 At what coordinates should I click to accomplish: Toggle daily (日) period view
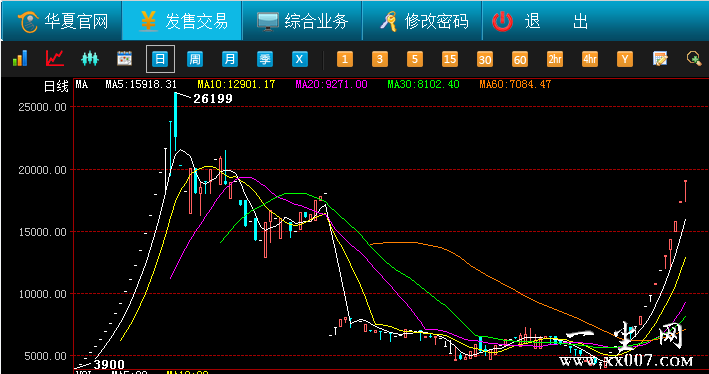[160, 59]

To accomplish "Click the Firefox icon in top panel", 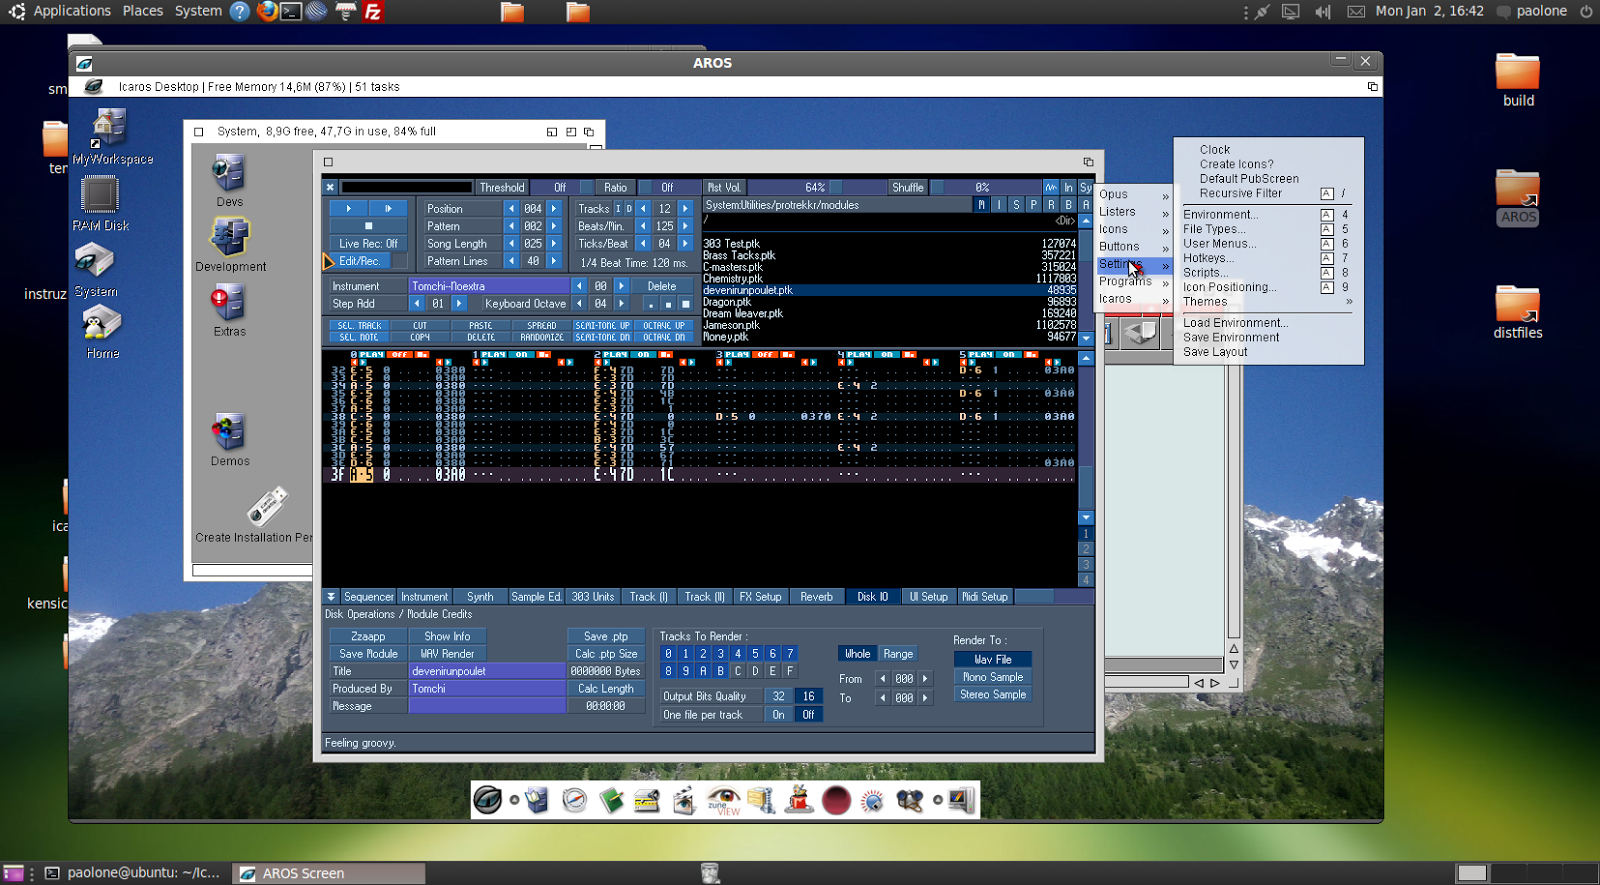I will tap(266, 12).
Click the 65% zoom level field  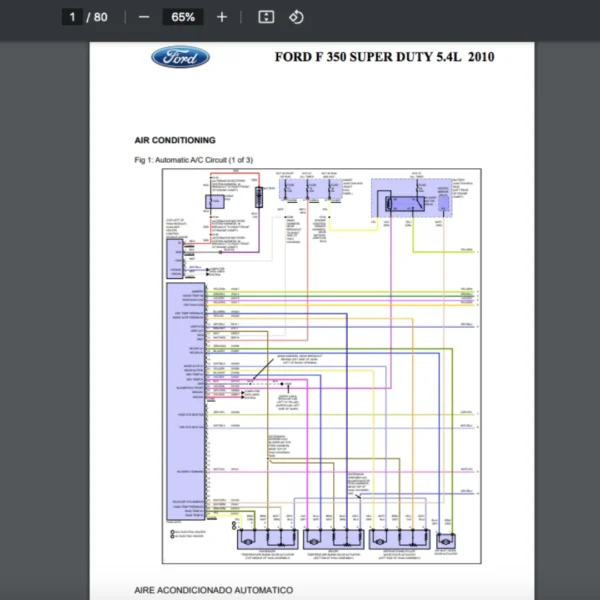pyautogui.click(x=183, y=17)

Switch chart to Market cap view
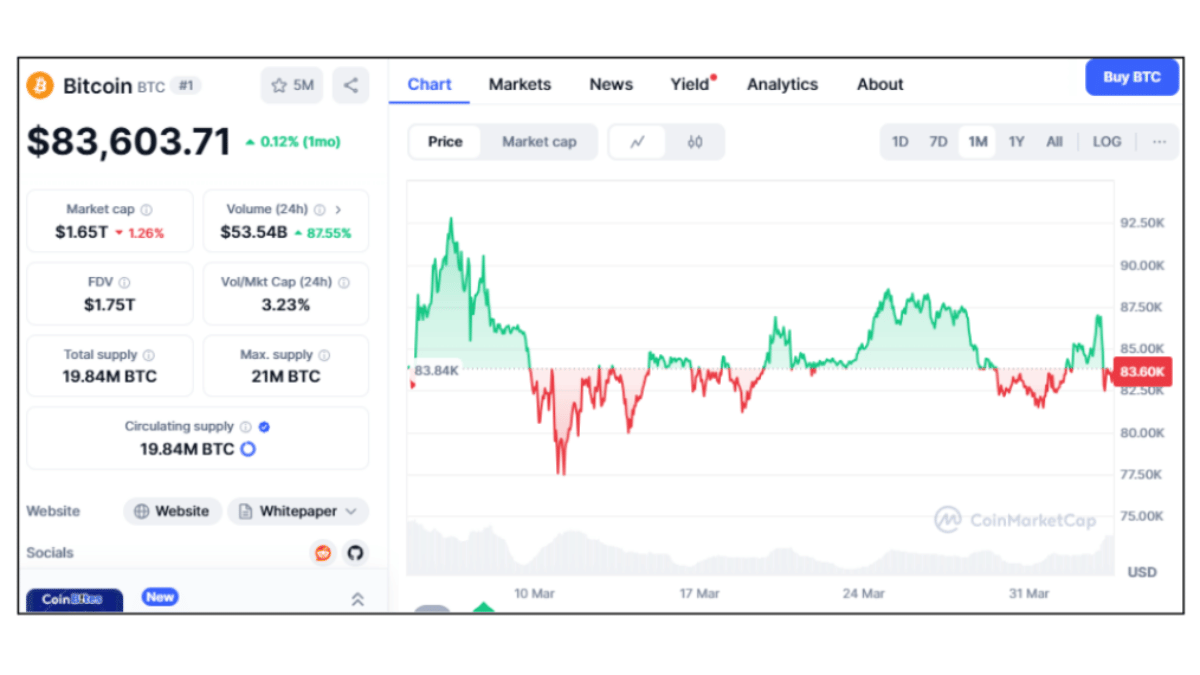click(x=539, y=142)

* * *

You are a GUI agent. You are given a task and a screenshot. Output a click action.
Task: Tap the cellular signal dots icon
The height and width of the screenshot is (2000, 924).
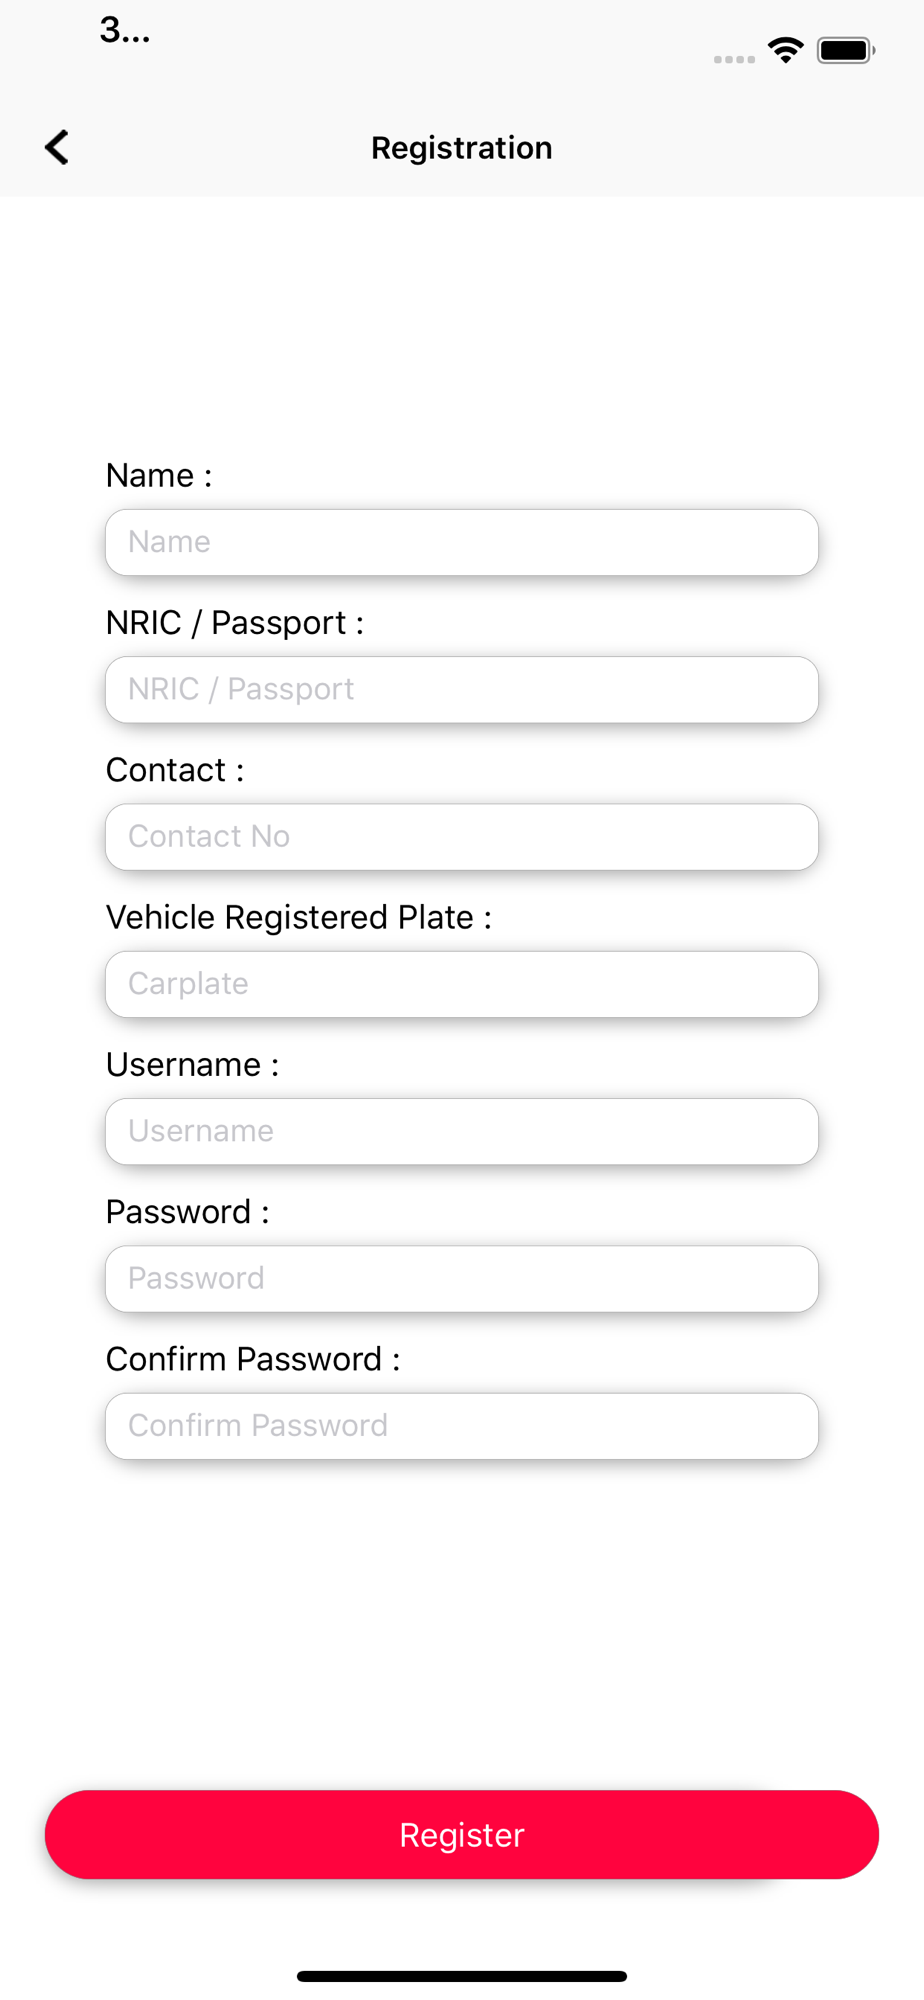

What you have to do: State only the count of lines above that hold the string "screenshot".

Answer to this task: 2